There was also the spiritual argument. The example of vanity and greed would invoke the anger of the Almighty. At times of defeat, on sea or land, the Venetians often blamed the debased morals of certain of the citizens. This was of course a common trope in the medieval and early modern periods, but it applied all the more aptly and sharply to a city that believed itself to be chosen by God. The rules applied to the strictest regulations of dress. No man or woman could possess more than two fur cloaks. In 1696 it was forbidden for anyone to wear lace ruffles on the neck or wrists; brocade and silk clothes were forbidden, and no more than two rings could be worn upon the fingers. Three patricians were chosen as magistrates or sumptuary police, to enforce these regulations. It is not known whether they were successful in their attempts to curb extravagance and excess.
The practice of Venetian law was in theory equitable. Anyone who owned property, whether patrician or citizen or artisan, was treated in the same manner. Patricians could not plead, or expect, any especial favours. There was also a system of appeal established upon principles of fairness. Solicitations could be made to the doge himself. There was a Venetian saying, “pane in piazza e giustizia in Palazzo”; bread in the piazza and justice in the palace. Venetian justice had a reputation for strictness, on occasions to the point of barbarity, but also for impartiality. The state provided counsel for those who were poor. Even the slaves of Venice could approach the legal tribunals, and obtain redress from any grievances. In May 1372 a Venetian artisan, Antonio Avonal, and Giacobello, a tanner, whiled away the time by pricking with a long pin the slaves who passed them on their way to vespers at Saint Mark’s; they were taken before the authorities. Avonal was sentenced to three, and Giacobello to two, months in prison.
Almost uniquely in Italy, too, the lawcourts conducted their business in the vernacular. The court records are filled with the voices of ordinary Venetians, arguing, pleading, complaining about neighbours and employers and servants. The tribunals were like family courts. Venetian life was one of almost continuous litigation. In fact the sturdy tradition of the vociferous courts helped to stabilise Venice throughout its history. That is why the people of Venice were known to be “law-abiding.” Rulers and ruled knew the common ground on which they stood. Saint Bernard of Clairvaux is supposed to have told the doge, Cristoforo Moro, that “the republic would last as long as the custom continued of doing justice.”

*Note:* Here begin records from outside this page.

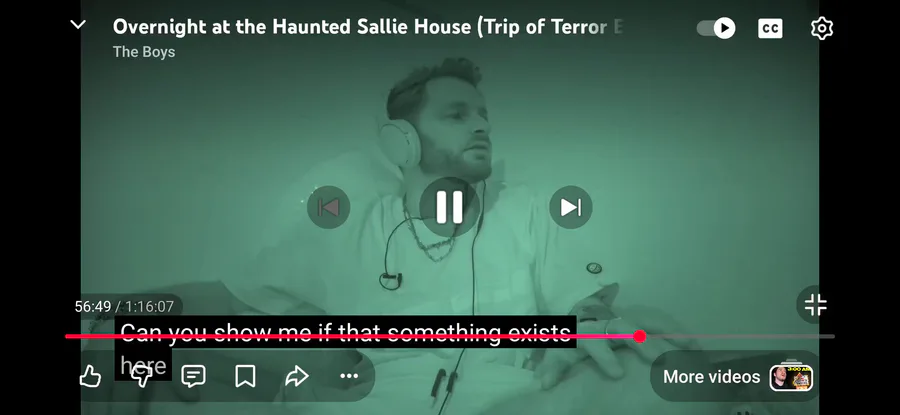Share this video
This screenshot has height=415, width=900.
[297, 377]
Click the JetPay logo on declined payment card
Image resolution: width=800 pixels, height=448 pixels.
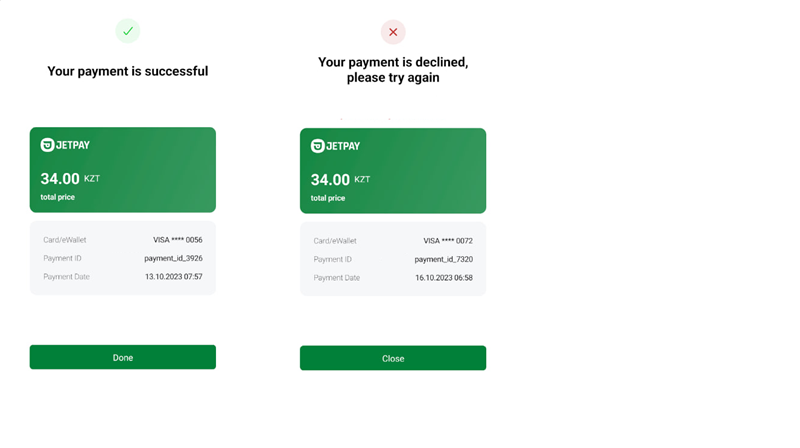(x=335, y=146)
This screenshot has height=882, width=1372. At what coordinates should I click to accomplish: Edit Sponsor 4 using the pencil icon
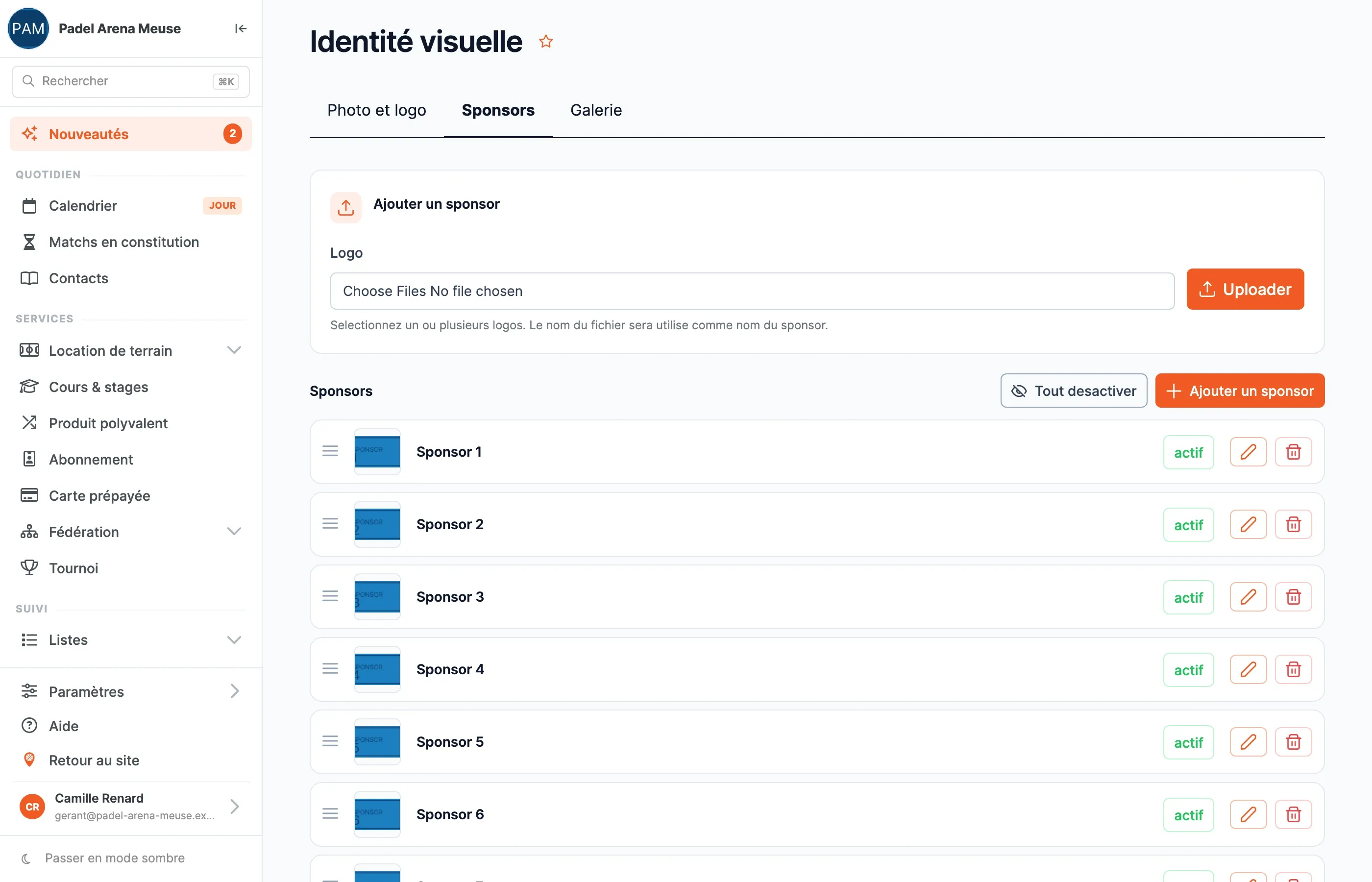tap(1248, 669)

We have the intriguing spectacle of practical success and ad hoc or muddled legal theorising. Laws were made or unmade, or ignored, or thwarted, or disobeyed. There were so many laws that no one could remember them all. The patrician judges had not received a legal education, except that which they had picked up by observation. They were politicians employed for a relatively short term. So they relied upon the promptings of conscience, conjecture, and common sense. They were, in one sense, amateurs. There must of course have been abuses of power and of principle; there must have been bribes and blackmail. That is the nature of life. Yet the pragmatic workings of the legal system, established upon custom, prevailed. The bond of equality before the law kept the city together. It is a measure of the Venetian temperament.